Ce billet a paru dans les colonnes de l'AF2000 datée du 2 septembre 2010 (n°2800). Il est archivé maintenant sur Royal-Artillerie.
L'investissement industriel repart. Plutôt, les prévisions ! L'Insee publie la confiance des patrons dans l'avenir, mais après un effondrement de 21% en 2009, le petit 5% de 2010 est le minimum syndical et ne sert que d'indicateur de tendance. Certes, ces chiffres sont des moyennes et couvrent d'énormes disparités. Les filières de l'agriculture et de sa transformation aval continuent de dévisser (-3%) quand les filières électriques et électroniques à cycle court rebondissent plus haut (+11%).
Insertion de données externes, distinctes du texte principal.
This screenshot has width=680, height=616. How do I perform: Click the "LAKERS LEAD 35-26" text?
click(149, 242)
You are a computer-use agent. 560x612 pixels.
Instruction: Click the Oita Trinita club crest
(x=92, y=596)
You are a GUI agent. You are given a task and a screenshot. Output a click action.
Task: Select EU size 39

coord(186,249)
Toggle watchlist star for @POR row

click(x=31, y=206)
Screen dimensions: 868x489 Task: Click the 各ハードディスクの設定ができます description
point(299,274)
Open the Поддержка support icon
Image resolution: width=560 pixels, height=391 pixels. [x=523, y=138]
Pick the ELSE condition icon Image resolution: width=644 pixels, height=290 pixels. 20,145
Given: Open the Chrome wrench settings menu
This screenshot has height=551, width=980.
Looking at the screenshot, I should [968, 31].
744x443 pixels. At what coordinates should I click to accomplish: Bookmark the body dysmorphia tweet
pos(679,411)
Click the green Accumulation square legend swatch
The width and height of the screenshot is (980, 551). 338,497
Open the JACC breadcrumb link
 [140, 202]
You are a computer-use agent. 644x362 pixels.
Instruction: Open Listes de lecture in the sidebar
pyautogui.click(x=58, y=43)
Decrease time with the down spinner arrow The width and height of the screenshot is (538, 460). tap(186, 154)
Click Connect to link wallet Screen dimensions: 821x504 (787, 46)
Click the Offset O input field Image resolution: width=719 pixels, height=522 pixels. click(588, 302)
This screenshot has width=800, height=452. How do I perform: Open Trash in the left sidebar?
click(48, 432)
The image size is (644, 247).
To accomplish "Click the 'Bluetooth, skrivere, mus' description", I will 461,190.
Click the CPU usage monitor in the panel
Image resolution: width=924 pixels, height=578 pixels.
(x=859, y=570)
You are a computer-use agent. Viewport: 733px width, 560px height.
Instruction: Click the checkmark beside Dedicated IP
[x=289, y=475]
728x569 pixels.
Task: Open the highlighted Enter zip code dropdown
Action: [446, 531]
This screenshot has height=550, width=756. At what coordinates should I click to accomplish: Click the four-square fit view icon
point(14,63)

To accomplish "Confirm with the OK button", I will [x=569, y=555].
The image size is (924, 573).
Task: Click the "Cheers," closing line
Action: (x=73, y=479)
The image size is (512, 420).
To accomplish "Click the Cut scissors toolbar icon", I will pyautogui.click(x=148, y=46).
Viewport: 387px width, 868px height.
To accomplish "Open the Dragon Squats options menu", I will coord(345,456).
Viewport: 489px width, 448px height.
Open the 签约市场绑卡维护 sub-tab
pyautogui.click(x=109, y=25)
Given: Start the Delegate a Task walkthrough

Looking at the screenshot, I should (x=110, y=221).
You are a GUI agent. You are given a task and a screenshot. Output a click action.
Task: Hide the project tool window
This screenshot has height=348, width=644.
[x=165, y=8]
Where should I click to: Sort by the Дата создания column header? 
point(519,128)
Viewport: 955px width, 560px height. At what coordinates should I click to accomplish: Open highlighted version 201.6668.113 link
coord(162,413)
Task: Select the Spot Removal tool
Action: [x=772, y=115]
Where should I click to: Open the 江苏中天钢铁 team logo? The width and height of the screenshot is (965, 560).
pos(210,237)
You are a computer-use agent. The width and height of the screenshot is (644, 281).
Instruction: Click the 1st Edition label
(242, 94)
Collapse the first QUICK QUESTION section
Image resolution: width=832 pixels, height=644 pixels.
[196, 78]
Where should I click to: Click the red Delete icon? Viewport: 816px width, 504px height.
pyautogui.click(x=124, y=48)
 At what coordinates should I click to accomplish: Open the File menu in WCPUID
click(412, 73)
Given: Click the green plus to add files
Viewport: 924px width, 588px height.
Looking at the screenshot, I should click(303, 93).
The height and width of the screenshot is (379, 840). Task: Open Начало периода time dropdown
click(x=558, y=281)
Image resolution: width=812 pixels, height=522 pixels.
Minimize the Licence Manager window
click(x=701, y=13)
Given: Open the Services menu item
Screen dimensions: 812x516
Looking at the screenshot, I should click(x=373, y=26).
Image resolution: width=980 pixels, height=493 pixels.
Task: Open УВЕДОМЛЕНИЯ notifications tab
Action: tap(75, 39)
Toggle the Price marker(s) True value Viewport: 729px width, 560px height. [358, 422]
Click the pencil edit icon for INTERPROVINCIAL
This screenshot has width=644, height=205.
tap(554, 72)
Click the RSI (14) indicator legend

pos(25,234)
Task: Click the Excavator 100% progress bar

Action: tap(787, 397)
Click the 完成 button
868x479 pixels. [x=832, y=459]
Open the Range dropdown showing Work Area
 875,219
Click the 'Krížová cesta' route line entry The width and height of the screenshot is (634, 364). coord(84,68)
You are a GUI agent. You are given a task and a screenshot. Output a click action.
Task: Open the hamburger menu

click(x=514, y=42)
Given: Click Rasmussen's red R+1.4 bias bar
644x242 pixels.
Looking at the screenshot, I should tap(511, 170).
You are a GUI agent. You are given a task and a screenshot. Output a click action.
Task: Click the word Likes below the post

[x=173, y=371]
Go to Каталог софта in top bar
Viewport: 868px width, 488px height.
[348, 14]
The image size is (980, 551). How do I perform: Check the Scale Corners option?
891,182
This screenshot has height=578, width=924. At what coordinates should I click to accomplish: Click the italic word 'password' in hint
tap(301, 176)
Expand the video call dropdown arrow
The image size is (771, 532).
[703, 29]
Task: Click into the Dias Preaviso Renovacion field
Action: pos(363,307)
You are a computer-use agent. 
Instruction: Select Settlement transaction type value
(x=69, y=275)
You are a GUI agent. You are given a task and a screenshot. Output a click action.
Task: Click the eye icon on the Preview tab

Et pourtant l'odeur du doute persiste dans les bureaux directoriaux, parce que les performances d'ensemble de l'économie française régulièrement révisées en baisse sont insignifiantes et que le partenariat noué entre l'industrie et le nouveau pouvoir s'est avéré stérile, voire futile sinon encombrant.
Le locataire du poste a la fibre chicanière et les naseaux d'un Fouché, mais s'y connaît peu en mécanique ou en élevage bovin. Trois ans et trois mois ont montré à l'envi un comportement de parvenu, obsédé par la communication et un panache impossible, au point d'éclipser tous les vrais sujets qui sont le plus souvent laissés dans le tiroir des intentions. Qui gouverne ? Les spin doctors¹ de l'Elysée, les conseillers du cabinet Guéant ? Les ministres et leur premier sûrement pas !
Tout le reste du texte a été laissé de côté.